■ **RECORDS FOR THE EXERCISE**:
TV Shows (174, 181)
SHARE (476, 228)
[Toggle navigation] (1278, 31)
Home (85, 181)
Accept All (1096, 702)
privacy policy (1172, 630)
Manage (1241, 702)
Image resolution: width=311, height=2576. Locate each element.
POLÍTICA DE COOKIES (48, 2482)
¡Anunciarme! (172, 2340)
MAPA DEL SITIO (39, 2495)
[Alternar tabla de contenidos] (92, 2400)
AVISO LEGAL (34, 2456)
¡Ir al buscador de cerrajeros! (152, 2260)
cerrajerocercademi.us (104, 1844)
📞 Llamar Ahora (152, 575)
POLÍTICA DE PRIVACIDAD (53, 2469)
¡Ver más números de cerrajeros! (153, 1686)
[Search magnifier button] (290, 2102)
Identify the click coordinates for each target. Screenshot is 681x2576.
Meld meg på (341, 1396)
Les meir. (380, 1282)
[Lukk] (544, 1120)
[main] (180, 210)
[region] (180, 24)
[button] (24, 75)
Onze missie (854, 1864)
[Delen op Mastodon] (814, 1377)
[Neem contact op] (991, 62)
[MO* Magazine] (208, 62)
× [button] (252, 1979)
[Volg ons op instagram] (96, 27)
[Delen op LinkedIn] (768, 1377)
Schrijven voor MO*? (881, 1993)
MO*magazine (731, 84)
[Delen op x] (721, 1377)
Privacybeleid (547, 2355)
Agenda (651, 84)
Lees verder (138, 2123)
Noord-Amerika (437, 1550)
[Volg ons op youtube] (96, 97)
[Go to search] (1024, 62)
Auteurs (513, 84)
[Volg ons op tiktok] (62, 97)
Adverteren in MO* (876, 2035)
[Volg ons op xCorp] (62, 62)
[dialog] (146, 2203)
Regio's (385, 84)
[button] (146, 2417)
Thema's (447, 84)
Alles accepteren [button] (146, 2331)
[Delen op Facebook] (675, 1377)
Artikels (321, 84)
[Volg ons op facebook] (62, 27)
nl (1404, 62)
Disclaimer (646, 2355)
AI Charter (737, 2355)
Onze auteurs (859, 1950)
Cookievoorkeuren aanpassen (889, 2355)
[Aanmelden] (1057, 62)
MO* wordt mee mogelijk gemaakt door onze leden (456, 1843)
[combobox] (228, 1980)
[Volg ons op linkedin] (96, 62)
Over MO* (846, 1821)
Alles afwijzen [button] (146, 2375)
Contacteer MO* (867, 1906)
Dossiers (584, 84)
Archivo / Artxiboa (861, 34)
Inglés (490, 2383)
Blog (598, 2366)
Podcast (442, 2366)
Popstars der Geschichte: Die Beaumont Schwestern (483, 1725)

■ **WHAT TO DO**: Give back each record exactly, from the first line through the last.

■ **RESPONSE TO THE EXERCISE**:
TV Shows (174, 181)
SHARE (476, 228)
[Toggle navigation] (1278, 31)
Home (85, 181)
Accept All (1096, 702)
privacy policy (1172, 630)
Manage (1241, 702)
Image resolution: width=311, height=2576. Locate each element.
POLÍTICA DE COOKIES (48, 2482)
¡Anunciarme! (172, 2340)
MAPA DEL SITIO (39, 2495)
[Alternar tabla de contenidos] (92, 2400)
AVISO LEGAL (34, 2456)
¡Ir al buscador de cerrajeros! (152, 2260)
cerrajerocercademi.us (104, 1844)
📞 Llamar Ahora (152, 575)
POLÍTICA DE PRIVACIDAD (53, 2469)
¡Ver más números de cerrajeros! (153, 1686)
[Search magnifier button] (290, 2102)
Identify the click coordinates for each target. Screenshot is 681x2576.
Meld meg på (341, 1396)
Les meir. (380, 1282)
[Lukk] (544, 1120)
[main] (180, 210)
[region] (180, 24)
[button] (24, 75)
Onze missie (854, 1864)
[Delen op Mastodon] (814, 1377)
[Neem contact op] (991, 62)
[MO* Magazine] (208, 62)
× [button] (252, 1979)
[Volg ons op instagram] (96, 27)
[Delen op LinkedIn] (768, 1377)
Schrijven voor MO*? (881, 1993)
MO*magazine (731, 84)
[Delen op x] (721, 1377)
Privacybeleid (547, 2355)
Agenda (651, 84)
Lees verder (138, 2123)
Noord-Amerika (437, 1550)
[Volg ons op youtube] (96, 97)
[Go to search] (1024, 62)
Auteurs (513, 84)
[Volg ons op tiktok] (62, 97)
Adverteren in MO* (876, 2035)
[Volg ons op xCorp] (62, 62)
[dialog] (146, 2203)
Regio's (385, 84)
[button] (146, 2417)
Thema's (447, 84)
Alles accepteren [button] (146, 2331)
[Delen op Facebook] (675, 1377)
Artikels (321, 84)
[Volg ons op facebook] (62, 27)
nl (1404, 62)
Disclaimer (646, 2355)
AI Charter (737, 2355)
Onze auteurs (859, 1950)
Cookievoorkeuren aanpassen (889, 2355)
[Aanmelden] (1057, 62)
MO* wordt mee mogelijk gemaakt door onze leden (456, 1843)
[combobox] (228, 1980)
[Volg ons op linkedin] (96, 62)
Over MO* (846, 1821)
Alles afwijzen [button] (146, 2375)
Contacteer MO* (867, 1906)
Dossiers (584, 84)
Archivo / Artxiboa (861, 34)
Inglés (490, 2383)
Blog (598, 2366)
Podcast (442, 2366)
Popstars der Geschichte: Die Beaumont Schwestern (483, 1725)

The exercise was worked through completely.